Canadian Investment Review asked Robert Spector, fixed income portfolio manager at MFS Investment Management for his views.

Spector says he thinks there will be further monetary tightening, which will have implications for short-term interest rates, but he doesn’t expect these will be sustained for a long period and the bulk of increases may have already occurred.

Opportunities in Canadian Fixed Income

Spector says that the current environment may mean investors want to shift where they allocate risk toward duration and away from lower quality credit risk.

Investors can either buy longer-term bonds or seek credit risk for yield. However, he says he thinks that credit markets are currently “priced to perfection” so there may be better value and better opportunity in interest rate risk than lower-quality, higher-risk opportunities available in the credit market.
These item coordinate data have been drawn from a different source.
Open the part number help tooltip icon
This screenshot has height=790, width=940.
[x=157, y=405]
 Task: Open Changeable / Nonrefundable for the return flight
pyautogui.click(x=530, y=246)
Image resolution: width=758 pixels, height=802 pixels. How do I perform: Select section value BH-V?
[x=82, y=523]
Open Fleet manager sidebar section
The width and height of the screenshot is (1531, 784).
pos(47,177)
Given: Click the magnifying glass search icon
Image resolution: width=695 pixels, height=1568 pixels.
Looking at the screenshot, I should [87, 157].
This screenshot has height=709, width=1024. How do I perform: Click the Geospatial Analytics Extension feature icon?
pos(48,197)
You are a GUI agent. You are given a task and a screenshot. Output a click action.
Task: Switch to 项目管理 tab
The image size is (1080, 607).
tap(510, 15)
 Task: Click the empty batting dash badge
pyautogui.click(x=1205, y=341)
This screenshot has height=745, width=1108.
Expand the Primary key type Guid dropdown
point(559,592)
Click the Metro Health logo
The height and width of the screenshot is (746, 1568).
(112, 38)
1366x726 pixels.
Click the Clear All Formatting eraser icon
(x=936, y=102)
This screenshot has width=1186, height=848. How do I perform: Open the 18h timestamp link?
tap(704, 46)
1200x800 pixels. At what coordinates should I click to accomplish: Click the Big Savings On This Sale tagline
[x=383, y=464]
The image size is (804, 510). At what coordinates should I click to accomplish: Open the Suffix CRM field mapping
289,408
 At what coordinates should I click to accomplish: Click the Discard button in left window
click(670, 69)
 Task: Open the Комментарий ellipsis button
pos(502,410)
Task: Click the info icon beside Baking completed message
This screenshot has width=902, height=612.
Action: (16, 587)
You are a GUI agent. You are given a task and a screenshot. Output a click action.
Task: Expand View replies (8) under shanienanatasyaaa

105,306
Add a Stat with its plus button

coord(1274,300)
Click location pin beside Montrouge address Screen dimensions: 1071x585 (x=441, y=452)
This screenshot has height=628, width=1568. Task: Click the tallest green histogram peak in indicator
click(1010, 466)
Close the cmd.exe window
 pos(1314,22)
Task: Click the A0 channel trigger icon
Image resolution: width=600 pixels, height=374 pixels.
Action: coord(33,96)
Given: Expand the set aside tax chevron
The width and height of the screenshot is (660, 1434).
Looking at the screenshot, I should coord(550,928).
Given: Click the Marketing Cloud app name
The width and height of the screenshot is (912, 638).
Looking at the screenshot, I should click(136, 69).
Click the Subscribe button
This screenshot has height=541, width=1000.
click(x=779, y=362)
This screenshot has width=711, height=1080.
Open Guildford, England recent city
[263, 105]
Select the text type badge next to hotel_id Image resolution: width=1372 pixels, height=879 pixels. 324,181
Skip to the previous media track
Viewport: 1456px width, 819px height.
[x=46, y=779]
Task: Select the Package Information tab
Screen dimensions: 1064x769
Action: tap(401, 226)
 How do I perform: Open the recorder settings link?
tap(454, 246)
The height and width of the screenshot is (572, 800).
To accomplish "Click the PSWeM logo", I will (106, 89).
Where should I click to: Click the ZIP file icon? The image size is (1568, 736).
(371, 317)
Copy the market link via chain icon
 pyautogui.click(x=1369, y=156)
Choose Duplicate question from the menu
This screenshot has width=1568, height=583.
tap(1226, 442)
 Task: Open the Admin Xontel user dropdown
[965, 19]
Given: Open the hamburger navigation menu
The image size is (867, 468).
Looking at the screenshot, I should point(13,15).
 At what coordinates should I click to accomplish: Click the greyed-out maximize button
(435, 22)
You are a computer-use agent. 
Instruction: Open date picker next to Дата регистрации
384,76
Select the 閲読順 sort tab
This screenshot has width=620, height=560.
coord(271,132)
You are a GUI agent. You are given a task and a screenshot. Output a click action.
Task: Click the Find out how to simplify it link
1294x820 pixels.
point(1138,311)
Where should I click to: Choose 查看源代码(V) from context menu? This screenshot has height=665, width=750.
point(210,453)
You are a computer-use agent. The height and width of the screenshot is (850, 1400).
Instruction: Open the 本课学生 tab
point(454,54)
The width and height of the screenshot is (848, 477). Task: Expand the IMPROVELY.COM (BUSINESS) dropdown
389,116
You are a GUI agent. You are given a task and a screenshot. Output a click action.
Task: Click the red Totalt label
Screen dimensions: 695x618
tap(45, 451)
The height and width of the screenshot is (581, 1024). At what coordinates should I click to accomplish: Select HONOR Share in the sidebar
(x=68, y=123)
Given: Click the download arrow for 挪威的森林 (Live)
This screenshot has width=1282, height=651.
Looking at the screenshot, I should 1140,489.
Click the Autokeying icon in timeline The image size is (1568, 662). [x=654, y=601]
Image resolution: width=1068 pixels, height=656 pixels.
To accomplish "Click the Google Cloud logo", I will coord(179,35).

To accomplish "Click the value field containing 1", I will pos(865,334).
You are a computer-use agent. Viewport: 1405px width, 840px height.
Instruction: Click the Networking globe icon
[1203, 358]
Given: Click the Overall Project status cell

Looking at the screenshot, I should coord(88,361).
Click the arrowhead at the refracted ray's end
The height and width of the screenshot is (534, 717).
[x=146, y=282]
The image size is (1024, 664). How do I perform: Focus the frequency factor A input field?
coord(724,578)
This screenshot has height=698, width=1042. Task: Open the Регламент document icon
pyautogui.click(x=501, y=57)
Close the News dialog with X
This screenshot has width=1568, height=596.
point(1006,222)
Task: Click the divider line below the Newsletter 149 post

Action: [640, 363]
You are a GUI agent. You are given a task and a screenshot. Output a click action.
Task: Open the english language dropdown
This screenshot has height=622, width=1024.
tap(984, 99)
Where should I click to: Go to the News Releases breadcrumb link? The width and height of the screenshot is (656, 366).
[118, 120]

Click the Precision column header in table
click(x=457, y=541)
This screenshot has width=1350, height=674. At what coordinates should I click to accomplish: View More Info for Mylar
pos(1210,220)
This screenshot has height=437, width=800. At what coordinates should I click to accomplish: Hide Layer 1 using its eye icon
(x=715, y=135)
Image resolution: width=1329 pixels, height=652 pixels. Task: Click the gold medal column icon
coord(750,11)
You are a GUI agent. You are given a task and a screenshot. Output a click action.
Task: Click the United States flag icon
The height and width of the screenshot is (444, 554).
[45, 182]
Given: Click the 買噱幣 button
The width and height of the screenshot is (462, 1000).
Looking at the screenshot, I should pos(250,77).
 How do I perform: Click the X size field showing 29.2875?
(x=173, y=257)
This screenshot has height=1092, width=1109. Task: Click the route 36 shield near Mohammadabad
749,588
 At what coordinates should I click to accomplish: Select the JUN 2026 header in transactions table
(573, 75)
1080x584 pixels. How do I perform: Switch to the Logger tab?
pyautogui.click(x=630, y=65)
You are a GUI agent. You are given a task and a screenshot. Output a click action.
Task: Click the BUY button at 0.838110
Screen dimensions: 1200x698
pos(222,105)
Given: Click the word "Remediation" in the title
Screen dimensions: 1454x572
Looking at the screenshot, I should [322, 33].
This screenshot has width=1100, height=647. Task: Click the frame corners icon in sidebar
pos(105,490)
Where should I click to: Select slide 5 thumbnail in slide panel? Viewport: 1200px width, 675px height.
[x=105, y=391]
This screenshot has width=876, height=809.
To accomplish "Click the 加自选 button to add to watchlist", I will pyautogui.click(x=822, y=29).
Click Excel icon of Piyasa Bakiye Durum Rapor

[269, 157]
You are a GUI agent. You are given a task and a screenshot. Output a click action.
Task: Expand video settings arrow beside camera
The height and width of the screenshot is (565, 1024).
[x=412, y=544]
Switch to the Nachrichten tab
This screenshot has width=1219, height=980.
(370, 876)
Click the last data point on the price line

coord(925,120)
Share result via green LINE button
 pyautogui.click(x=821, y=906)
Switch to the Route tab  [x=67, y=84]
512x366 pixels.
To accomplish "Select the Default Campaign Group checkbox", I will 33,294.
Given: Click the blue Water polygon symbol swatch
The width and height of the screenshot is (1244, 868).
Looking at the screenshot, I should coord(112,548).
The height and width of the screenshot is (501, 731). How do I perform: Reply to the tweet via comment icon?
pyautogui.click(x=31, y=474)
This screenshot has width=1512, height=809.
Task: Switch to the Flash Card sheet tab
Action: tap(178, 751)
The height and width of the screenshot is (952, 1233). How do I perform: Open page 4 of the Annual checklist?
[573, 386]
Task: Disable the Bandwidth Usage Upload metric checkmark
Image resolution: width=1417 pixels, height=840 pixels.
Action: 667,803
He also says there is opportunity in medium-term interest rates because the government yield curve is extraordinarily flat, although not inverted, and he thinks that signals that the Bank of Canada is not behind the curve and doesn’t need to go out on a very extended monetary policy cycle.

“I think if we do see the Bank of Canada pause earlier than the market expects there would be scope for those medium term, or five and 10-year interest rates, to outperform.”

Opportunities in Emerging Markets

Spector highlights that when the U.S. Federal Reserve tightens monetary policy, this has implications for interest rates, credit markets and bond markets around the world. Particularly, the rising U.S. dollar, alongside tightening monetary policy, has created dislocations in emerging markets, he says.

Spector says this may offer Canadian investors an opportunity to look beyond the Canadian bond market, which is highly concentrated especially in the corporate space.

“So it does make sense from a diversification perspective to look beyond Canadian corporate bonds and try to incorporate other companies, other sectors, that aren’t as well represented in the traditional Canadian bond benchmarks.”